Please say how many lines of the entries below contain the word "will", and leave out everything else.

__________

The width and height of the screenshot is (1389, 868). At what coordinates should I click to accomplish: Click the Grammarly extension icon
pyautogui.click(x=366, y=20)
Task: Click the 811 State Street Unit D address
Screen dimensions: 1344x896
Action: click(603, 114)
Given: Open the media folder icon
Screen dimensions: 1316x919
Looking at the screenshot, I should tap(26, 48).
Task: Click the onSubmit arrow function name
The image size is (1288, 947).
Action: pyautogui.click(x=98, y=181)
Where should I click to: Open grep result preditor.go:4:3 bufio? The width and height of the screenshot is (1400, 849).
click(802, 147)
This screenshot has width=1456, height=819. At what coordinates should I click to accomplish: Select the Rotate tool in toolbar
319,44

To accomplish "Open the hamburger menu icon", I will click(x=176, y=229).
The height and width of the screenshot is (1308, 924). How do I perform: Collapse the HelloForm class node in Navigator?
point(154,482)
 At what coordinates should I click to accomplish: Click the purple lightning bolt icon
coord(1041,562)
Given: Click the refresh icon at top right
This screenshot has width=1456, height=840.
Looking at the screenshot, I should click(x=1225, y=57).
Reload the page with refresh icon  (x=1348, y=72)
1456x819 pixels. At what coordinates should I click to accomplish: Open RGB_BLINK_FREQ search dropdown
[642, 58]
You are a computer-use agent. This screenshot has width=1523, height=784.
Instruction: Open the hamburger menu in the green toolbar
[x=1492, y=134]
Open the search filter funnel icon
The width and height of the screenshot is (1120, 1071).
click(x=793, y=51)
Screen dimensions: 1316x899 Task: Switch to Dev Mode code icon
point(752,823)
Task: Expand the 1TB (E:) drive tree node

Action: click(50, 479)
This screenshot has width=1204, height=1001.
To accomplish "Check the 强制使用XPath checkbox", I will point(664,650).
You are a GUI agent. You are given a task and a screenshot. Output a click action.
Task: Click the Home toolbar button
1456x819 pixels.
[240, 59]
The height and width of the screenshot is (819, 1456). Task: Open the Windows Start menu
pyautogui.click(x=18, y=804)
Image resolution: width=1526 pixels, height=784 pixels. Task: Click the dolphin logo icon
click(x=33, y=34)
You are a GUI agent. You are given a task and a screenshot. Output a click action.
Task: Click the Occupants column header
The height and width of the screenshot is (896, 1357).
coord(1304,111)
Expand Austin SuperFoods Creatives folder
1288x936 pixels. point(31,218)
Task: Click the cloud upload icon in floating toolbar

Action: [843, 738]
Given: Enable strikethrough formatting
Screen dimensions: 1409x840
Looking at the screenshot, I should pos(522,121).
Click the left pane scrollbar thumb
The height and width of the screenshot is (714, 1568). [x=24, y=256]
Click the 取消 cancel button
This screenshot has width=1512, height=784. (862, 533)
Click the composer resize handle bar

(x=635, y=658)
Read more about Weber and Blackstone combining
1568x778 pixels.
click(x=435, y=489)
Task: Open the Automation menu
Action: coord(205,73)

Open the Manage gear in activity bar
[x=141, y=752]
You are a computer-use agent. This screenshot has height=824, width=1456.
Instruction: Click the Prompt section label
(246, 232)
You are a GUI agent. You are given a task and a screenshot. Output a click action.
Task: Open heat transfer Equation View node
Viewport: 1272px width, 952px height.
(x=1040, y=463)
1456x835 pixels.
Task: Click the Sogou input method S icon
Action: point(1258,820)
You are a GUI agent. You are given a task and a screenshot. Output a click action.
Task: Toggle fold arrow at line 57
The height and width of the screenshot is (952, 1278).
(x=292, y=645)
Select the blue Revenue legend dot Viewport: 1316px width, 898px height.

__________

REPLY TO THE EXERCISE: 2